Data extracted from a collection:
####

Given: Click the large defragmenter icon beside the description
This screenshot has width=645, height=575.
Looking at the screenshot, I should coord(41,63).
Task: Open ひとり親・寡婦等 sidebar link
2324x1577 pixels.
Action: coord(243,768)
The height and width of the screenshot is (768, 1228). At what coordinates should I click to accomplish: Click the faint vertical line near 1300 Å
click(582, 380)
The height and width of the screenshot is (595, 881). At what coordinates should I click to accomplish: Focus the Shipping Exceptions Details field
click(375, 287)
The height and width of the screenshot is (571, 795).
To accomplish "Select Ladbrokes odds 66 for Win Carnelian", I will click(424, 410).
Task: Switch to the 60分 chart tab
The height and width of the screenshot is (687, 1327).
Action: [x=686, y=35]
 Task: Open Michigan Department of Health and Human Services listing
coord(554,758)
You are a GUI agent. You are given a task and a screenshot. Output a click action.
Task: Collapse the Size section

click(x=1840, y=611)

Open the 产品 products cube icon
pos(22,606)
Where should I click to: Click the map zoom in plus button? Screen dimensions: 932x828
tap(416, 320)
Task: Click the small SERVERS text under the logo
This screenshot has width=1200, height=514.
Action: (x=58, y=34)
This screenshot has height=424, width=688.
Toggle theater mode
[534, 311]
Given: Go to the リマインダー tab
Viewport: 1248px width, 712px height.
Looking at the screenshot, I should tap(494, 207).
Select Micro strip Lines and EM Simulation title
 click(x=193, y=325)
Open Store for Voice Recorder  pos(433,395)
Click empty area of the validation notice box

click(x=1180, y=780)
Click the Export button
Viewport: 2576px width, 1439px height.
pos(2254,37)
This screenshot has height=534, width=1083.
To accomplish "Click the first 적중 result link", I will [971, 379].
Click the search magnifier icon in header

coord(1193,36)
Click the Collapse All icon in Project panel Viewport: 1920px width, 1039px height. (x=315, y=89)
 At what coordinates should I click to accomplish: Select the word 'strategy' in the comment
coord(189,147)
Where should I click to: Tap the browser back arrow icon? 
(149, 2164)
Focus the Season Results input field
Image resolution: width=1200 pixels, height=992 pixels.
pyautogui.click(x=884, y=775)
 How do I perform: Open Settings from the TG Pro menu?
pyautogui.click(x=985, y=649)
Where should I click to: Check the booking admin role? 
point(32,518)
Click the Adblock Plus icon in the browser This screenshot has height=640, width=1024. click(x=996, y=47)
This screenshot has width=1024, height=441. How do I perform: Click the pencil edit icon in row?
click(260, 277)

####

[Aim] Render these lines as a JSON list of strings, one string per line, with blank lines left out.

[Written response]
[
  "Given: Click the large defragmenter icon beside the description",
  "This screenshot has width=645, height=575.",
  "Looking at the screenshot, I should coord(41,63).",
  "Task: Open ひとり親・寡婦等 sidebar link",
  "2324x1577 pixels.",
  "Action: coord(243,768)",
  "The height and width of the screenshot is (768, 1228). At what coordinates should I click to accomplish: Click the faint vertical line near 1300 Å",
  "click(582, 380)",
  "The height and width of the screenshot is (595, 881). At what coordinates should I click to accomplish: Focus the Shipping Exceptions Details field",
  "click(375, 287)",
  "The height and width of the screenshot is (571, 795).",
  "To accomplish \"Select Ladbrokes odds 66 for Win Carnelian\", I will click(424, 410).",
  "Task: Switch to the 60分 chart tab",
  "The height and width of the screenshot is (687, 1327).",
  "Action: [x=686, y=35]",
  " Task: Open Michigan Department of Health and Human Services listing",
  "coord(554,758)",
  "You are a GUI agent. You are given a task and a screenshot. Output a click action.",
  "Task: Collapse the Size section",
  "click(x=1840, y=611)",
  "Open the 产品 products cube icon",
  "pos(22,606)",
  "Where should I click to: Click the map zoom in plus button? Screen dimensions: 932x828",
  "tap(416, 320)",
  "Task: Click the small SERVERS text under the logo",
  "This screenshot has width=1200, height=514.",
  "Action: (x=58, y=34)",
  "This screenshot has height=424, width=688.",
  "Toggle theater mode",
  "[534, 311]",
  "Given: Go to the リマインダー tab",
  "Viewport: 1248px width, 712px height.",
  "Looking at the screenshot, I should tap(494, 207).",
  "Select Micro strip Lines and EM Simulation title",
  " click(x=193, y=325)",
  "Open Store for Voice Recorder  pos(433,395)",
  "Click empty area of the validation notice box",
  "click(x=1180, y=780)",
  "Click the Export button",
  "Viewport: 2576px width, 1439px height.",
  "pos(2254,37)",
  "This screenshot has height=534, width=1083.",
  "To accomplish \"Click the first 적중 result link\", I will [971, 379].",
  "Click the search magnifier icon in header",
  "coord(1193,36)",
  "Click the Collapse All icon in Project panel Viewport: 1920px width, 1039px height. (x=315, y=89)",
  " At what coordinates should I click to accomplish: Select the word 'strategy' in the comment",
  "coord(189,147)",
  "Where should I click to: Tap the browser back arrow icon? ",
  "(149, 2164)",
  "Focus the Season Results input field",
  "Image resolution: width=1200 pixels, height=992 pixels.",
  "pyautogui.click(x=884, y=775)",
  " How do I perform: Open Settings from the TG Pro menu?",
  "pyautogui.click(x=985, y=649)",
  "Where should I click to: Check the booking admin role? ",
  "point(32,518)",
  "Click the Adblock Plus icon in the browser This screenshot has height=640, width=1024. click(x=996, y=47)",
  "This screenshot has width=1024, height=441. How do I perform: Click the pencil edit icon in row?",
  "click(260, 277)"
]